I Sant’andreani sono già in fermento per i ”fuoche de Sand’Anduono” del 17 gennaio.
Carriola alla mano, organizzati in gruppo, fanno a gara a chi riesce a procurare più legna dai cittadini del paese. Tutti partecipano in un clima profondamente comunitario. Infatti, quando il fuoco si spegne, la cenere benedetta viene portata nelle case di tutti (ogni catasta viene benedetta dal prete). Tutti danno e tutti ricevono.
Il fuoco di San’Antonio è il nome che viene dato all’Erpes Zooster e Sant’Antonio è anche chiamato il Santo del maiale, in quanto usava il grasso del suino come cura contro la malattia. Per questo l’iconografia spesso lo rappresenta con un maiale o un cinghiale al suo fianco.
Un’antica leggenda sarda unisce l’elemento del fuoco con quello del maiale e vede in Sat’Antonio una sorta di Prometeo.
Si narra che gli uomini, che non conoscevano il fuoco si recarono da Sant’Antonio affinchè li aiutasse. Il Santo acconsentì e decise di prenderne, bastone alla mano, una fiammella all’inferno. Insieme al suo fido maialino scese negli inferi ma Belzebù non poteva far entrare nel suo regno un Santo e non lo fece passare ma il maialino veloce e scaltro, vi si intrufolò facilmente. Dopo poco tempo il Diavolo mandò a chiamare San’Antonio per recuperare l’insopportabile ospite che aveva messo a soqquadro l’intero inferno. Così, il Santo, riuscì a recuperare il fuoco che portò agli uomini con il suo bastone.

* * * * * * * * *

**COSA FARE:**
• 1. Per ciascuna frase, (a), (b) e (c), di' se concorda con il brano sui fuochi di Sant'Antonio. Rispondi sì o no e cita tra virgolette le parole del brano che lo dimostrano. (a) Quando il fuoco si spegne, la cenere benedetta viene portata in tutte le case. (b) Nella leggenda, Belzebù lascia entrare il Santo all'inferno. (c) Sant'Antonio curava la malattia con il grasso del maiale.
• 2. Trasforma in un elenco puntato il paragrafo del brano sui fuochi di Sant'Antonio che comincia con "Carriola alla mano". Conserva i fatti principali.
• 3. Elenca tutte le parole diverse che nel brano sui fuochi di Sant'Antonio indicano un animale.

* * * * * * * * *

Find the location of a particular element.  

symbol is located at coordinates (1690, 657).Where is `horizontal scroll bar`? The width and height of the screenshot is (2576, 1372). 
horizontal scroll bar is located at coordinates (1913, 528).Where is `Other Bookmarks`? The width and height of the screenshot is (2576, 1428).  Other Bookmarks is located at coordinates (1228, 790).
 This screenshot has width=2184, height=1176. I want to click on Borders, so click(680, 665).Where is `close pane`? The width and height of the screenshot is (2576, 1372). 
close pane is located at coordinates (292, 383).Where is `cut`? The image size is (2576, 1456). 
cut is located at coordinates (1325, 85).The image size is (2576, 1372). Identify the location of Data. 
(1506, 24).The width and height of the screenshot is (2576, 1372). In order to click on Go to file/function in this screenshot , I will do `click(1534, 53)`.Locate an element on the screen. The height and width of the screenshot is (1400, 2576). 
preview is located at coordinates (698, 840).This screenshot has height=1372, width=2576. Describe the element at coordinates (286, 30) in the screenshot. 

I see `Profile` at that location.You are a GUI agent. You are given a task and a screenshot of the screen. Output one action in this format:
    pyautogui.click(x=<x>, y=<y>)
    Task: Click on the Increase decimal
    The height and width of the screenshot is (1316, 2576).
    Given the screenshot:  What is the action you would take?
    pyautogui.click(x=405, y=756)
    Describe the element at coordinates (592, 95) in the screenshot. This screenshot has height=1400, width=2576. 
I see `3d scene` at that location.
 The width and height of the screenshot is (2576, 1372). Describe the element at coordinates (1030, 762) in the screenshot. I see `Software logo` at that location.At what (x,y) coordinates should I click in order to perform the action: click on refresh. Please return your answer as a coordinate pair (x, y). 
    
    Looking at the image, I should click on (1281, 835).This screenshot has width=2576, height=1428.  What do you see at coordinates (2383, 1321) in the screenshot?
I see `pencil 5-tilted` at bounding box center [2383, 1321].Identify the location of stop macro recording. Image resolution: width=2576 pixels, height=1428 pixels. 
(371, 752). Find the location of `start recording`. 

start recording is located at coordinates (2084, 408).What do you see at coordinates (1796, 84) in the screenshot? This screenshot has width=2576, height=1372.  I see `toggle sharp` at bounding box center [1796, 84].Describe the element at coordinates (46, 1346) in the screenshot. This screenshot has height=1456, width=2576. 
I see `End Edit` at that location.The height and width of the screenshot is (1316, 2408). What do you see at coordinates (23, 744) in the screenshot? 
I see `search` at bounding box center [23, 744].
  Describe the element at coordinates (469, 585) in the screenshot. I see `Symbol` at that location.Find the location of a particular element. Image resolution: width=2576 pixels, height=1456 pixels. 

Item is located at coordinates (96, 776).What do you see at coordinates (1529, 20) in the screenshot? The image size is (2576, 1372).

* * * * * * * * *

**LE RISPOSTE:**
• 1.
(a) Sì: "la cenere benedetta viene portata nelle case di tutti".
(b) No: "Belzebù non poteva far entrare nel suo regno un Santo e non lo fece passare".
(c) Sì: "usava il grasso del suino come cura contro la malattia".

• 2.
- Si organizzano in gruppo e, con la carriola, gareggiano a chi raccoglie più legna dai cittadini del paese.
- Partecipano tutti, in un clima molto comunitario.
- Il prete benedice ogni catasta.
- Quando il fuoco si spegne, la cenere benedetta viene portata in tutte le case: tutti danno e tutti ricevono.

• 3.
- maiale
- suino
- cinghiale
- maialino